Negotiators estimated that roughly 70 to 80 percent of the agreement was complete, with the remaining 20 to 30 percent containing the most difficult questions, such as what to do about Iran’s many advanced centrifuges.
Bagheri Kani, Iran’s new top nuclear negotiator, said on Tuesday that “all the issues concluded in the past six rounds can be negotiated.” He added: “What we have from the past six rounds is a draft and not an agreement. And a draft is subject to negotiation.”
One reason the detailed work of drafting texts may become more complicated now: Bagheri Kani speaks through a translator, unlike his predecessor Abbas Araghchi, who was fluent in English.
What’s Plan B?
It is still unclear what each country plans to do if Iran shows no serious interest in engaging in diplomacy — or builds a nuclear bomb.
The U.S. has not excluded a military response, while the Europeans would most likely try to maintain unity, including with Russia and China, and increase political pressure on Tehran.
After a formal meeting on Monday of the Joint Commission, the body responsible for overseeing the implementation of the nuclear agreement, diplomats broke into working groups that will look in detail at sanctions removal and constraining Iran’s nuclear program.

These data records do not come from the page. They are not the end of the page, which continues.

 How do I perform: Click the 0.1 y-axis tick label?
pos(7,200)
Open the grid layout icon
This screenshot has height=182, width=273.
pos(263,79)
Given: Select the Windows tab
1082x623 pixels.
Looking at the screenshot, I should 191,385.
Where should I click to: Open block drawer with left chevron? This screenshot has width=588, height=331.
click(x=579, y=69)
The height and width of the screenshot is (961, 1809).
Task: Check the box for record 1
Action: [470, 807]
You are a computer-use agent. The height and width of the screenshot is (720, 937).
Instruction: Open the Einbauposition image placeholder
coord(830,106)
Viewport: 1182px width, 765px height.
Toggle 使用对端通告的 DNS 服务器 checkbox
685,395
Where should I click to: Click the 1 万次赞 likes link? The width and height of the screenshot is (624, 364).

Iran is still not directly negotiating with the U.S., instead relying on European diplomats to deliver oral and written messages to Washington’s delegation, led by U.S. Special Envoy for Iran Robert Malley. The American team is located in a separate hotel close to Palais Coburg, where the main talks are taking place.
“This will be the essential moment where we expect that after so many months of preparation, the Iranian side will come with concrete suggestions and proposals,” the senior European diplomats said.
It is not clear how long this round of talks will last, but some expect it to stretch at least until Friday. “We have brought big suitcases with us and we can continue as long as necessary,” one senior European diplomat joked.